[INPUT RECORDS]:
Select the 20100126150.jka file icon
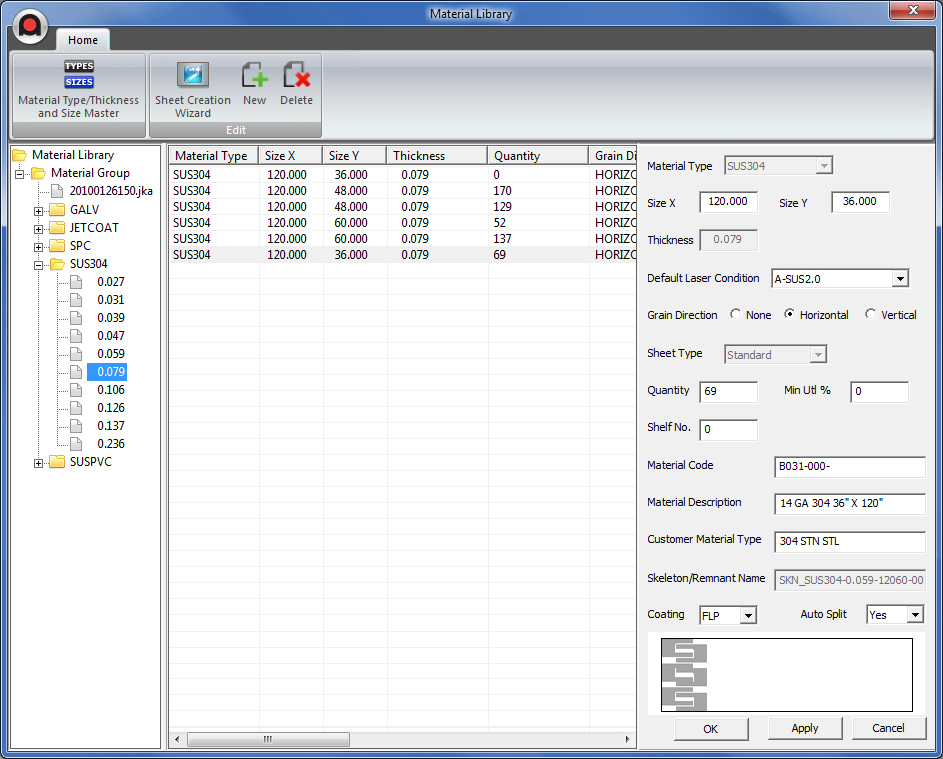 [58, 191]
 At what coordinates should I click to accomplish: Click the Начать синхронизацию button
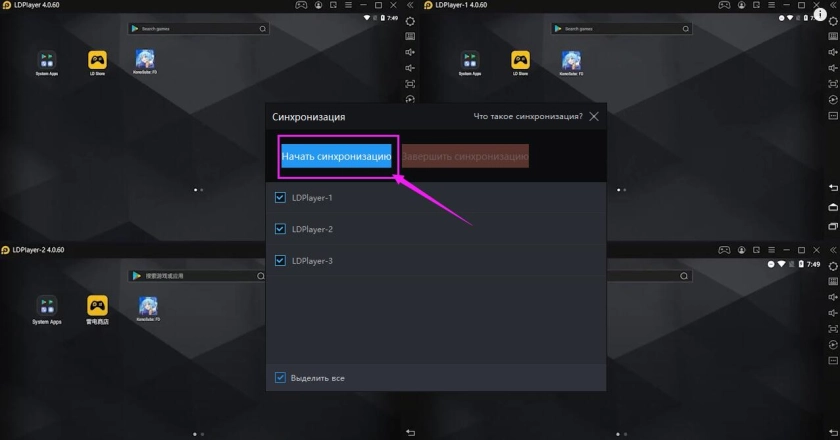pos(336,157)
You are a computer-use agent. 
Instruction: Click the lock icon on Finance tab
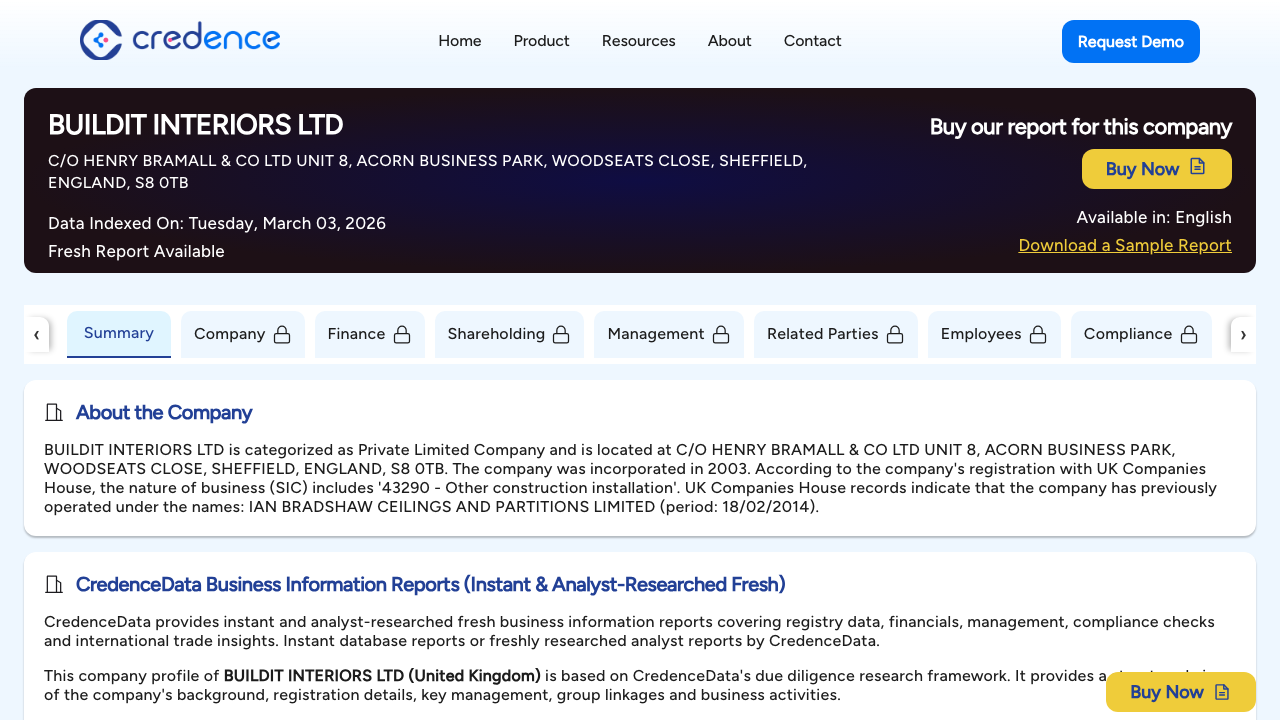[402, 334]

...

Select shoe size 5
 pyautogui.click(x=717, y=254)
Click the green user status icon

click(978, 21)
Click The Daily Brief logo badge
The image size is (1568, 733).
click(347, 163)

[THE TASK]:
Copy out every line from the records above that contains the word "Select".

[RESPONSE]:
Select the 20100126150.jka file icon
Select shoe size 5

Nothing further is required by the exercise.